In the entries below, find the line with "Task: Toggle the" and the line with "The height and". Repeat exactly everything between them, those two lines included, but not the pictures.
Dataset excerpts below:
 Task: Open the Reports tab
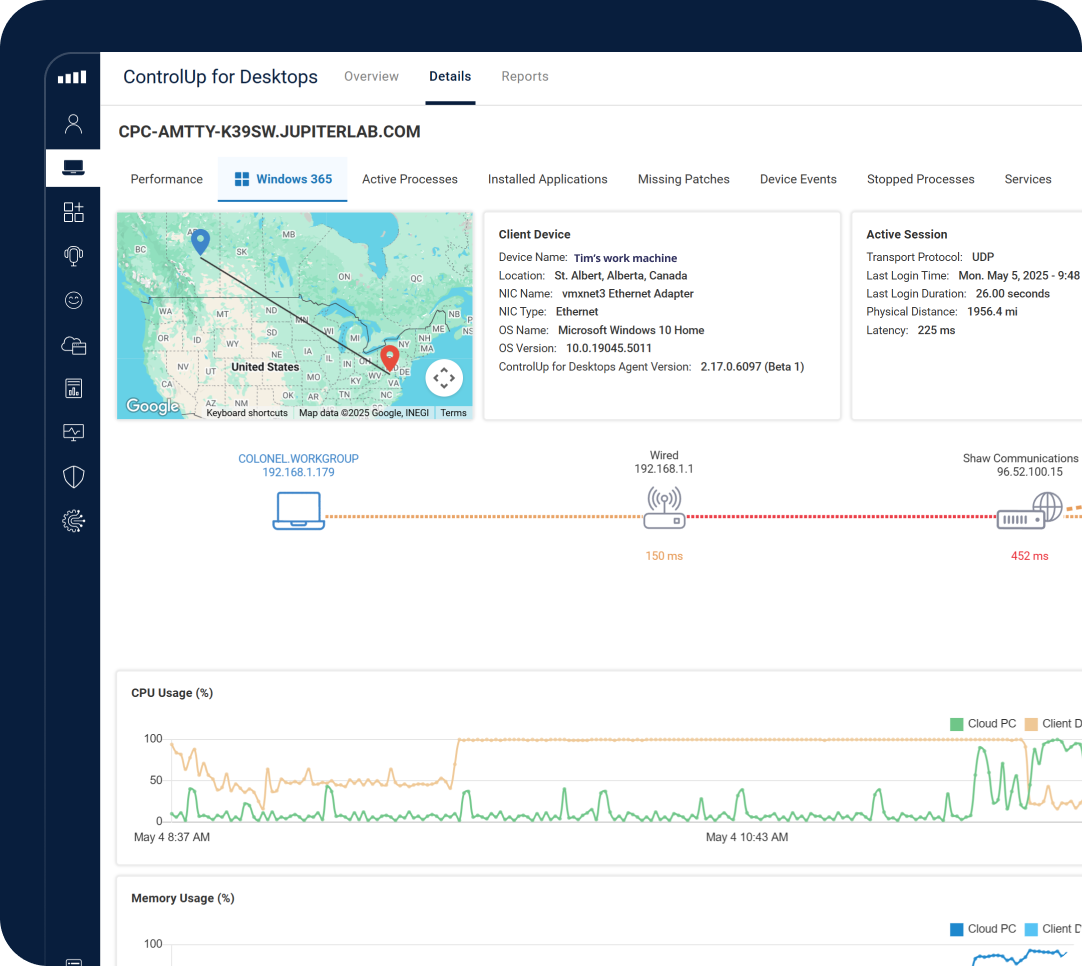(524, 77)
End of Dataset excerpts.
Dataset excerpts below:
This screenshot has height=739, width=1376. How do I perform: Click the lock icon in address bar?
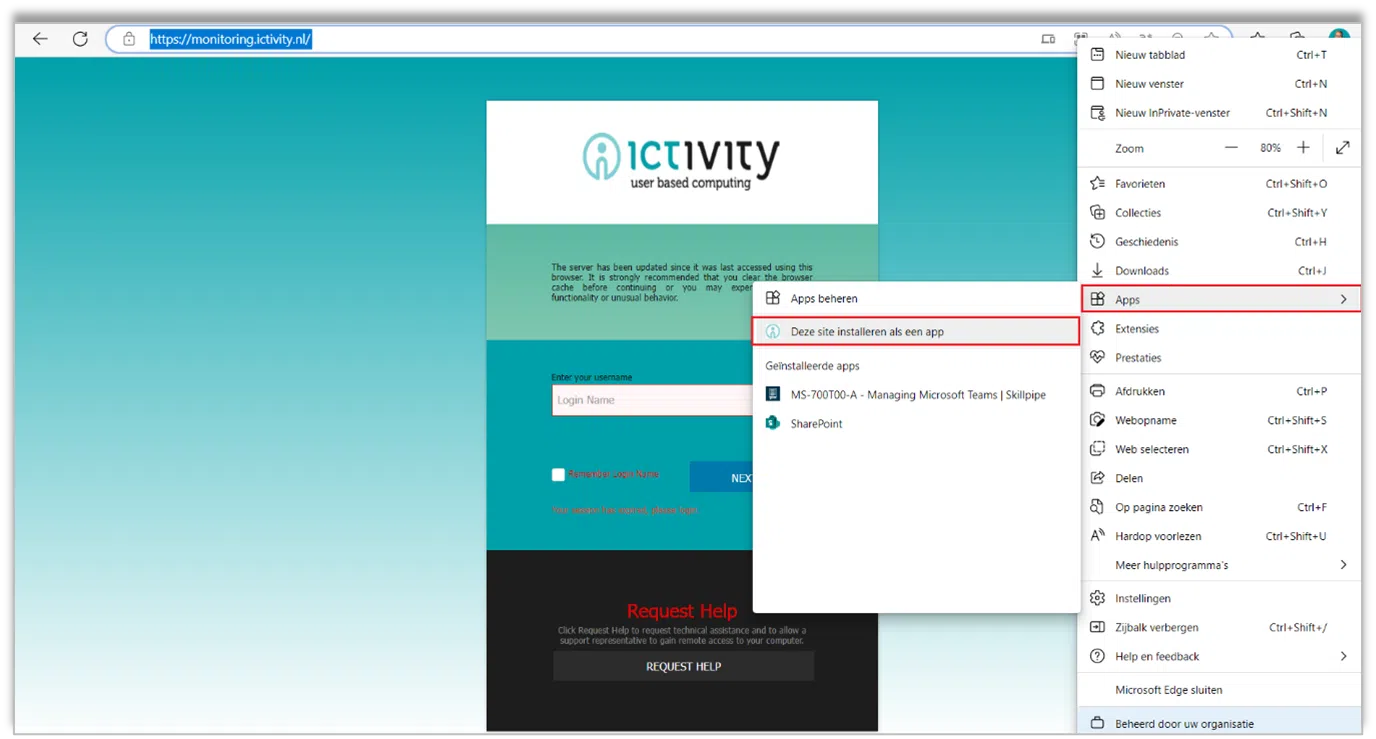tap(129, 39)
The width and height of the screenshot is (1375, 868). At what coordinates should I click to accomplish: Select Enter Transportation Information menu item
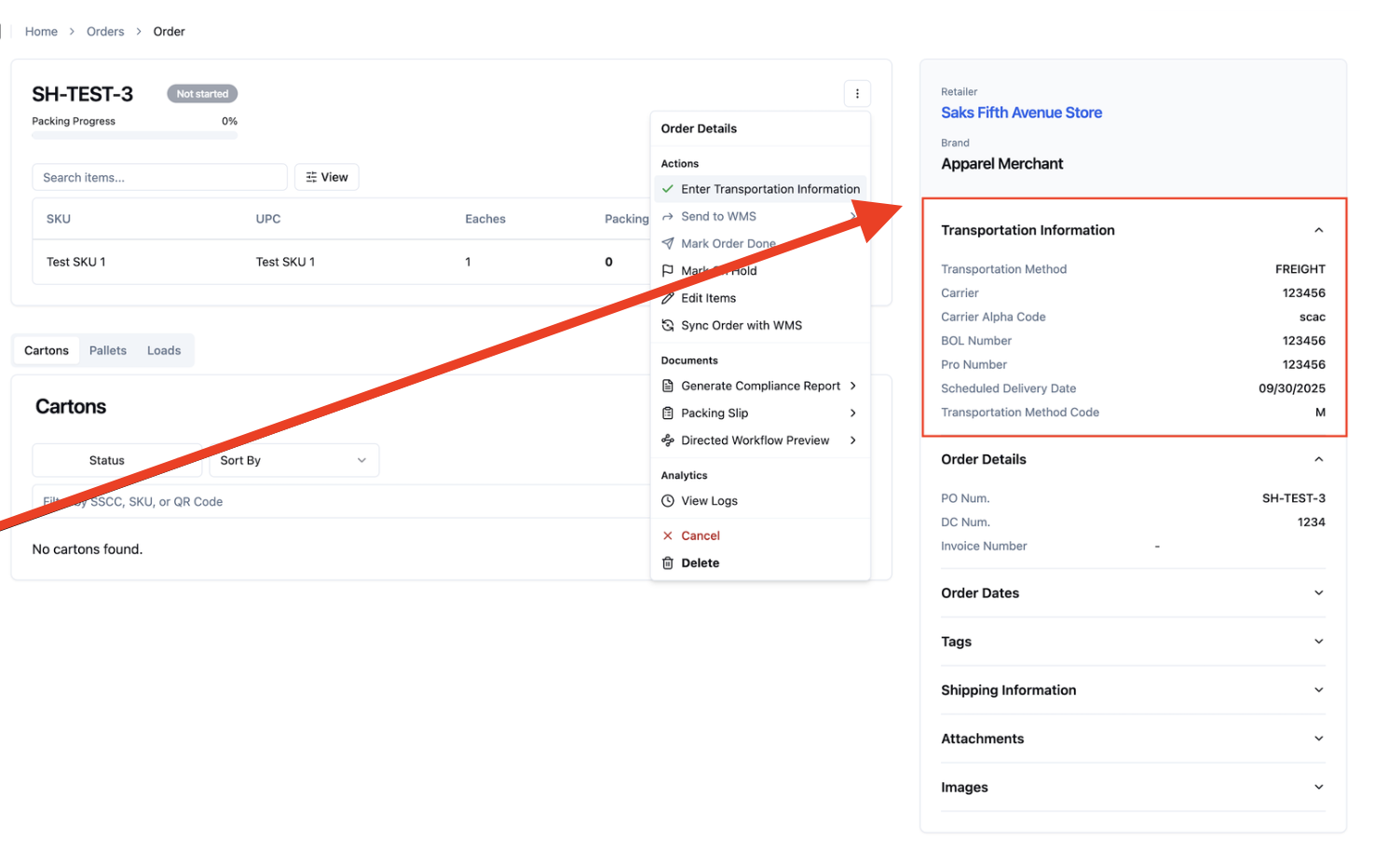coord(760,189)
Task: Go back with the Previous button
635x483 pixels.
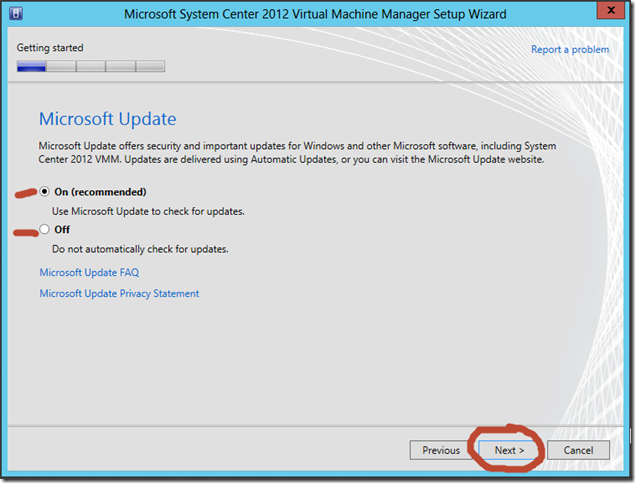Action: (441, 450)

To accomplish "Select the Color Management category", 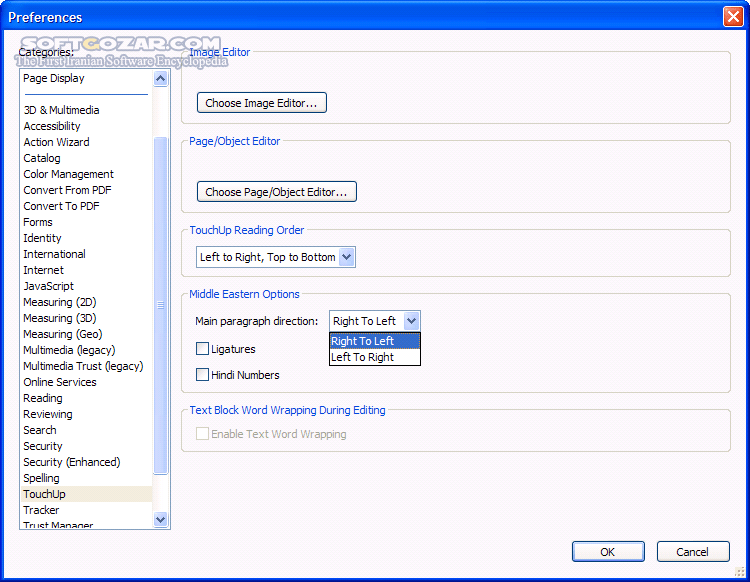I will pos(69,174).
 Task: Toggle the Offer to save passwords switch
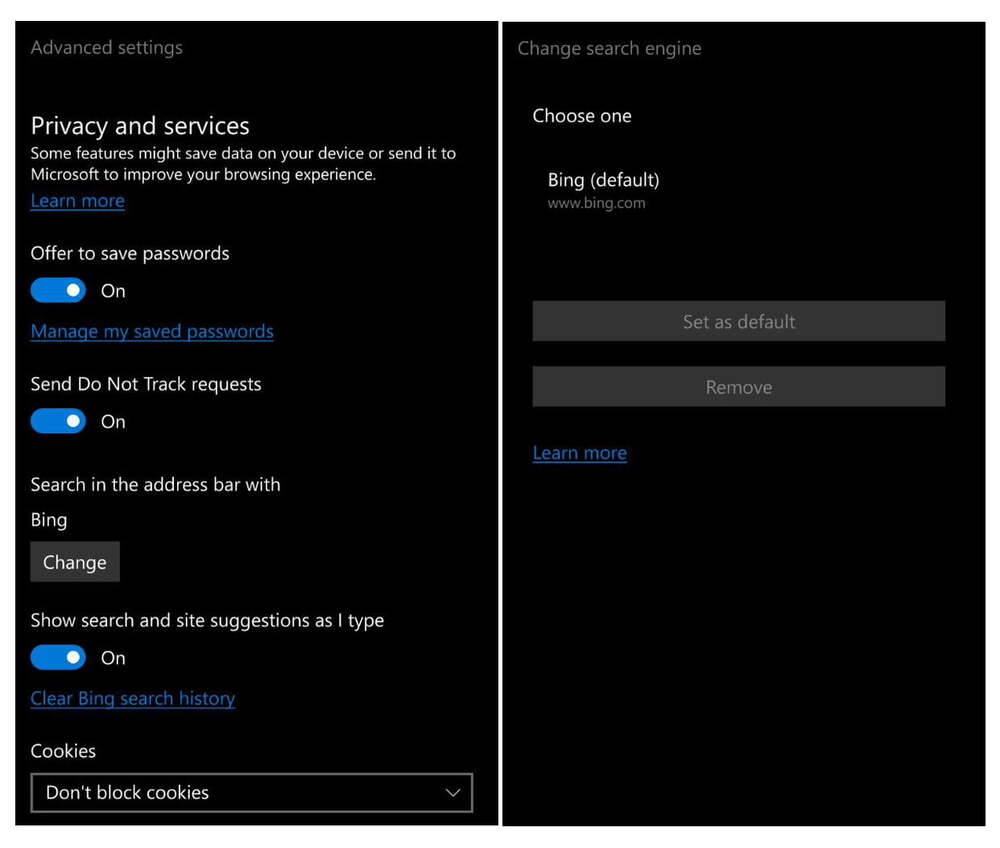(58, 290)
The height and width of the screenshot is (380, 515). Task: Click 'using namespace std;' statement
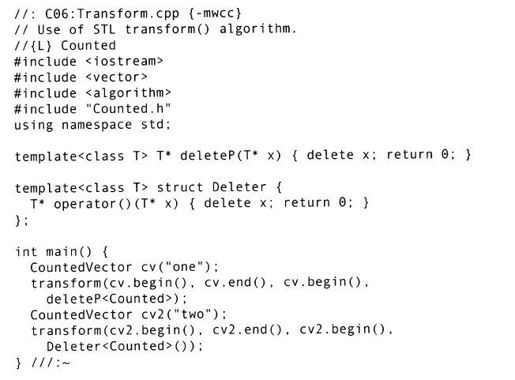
End of Dataset excerpts.
Task answer
 Task: Toggle the Offer to save passwords switch
(58, 290)
The height and width of the screenshot is (380, 515). Task: Click 'using namespace std;' statement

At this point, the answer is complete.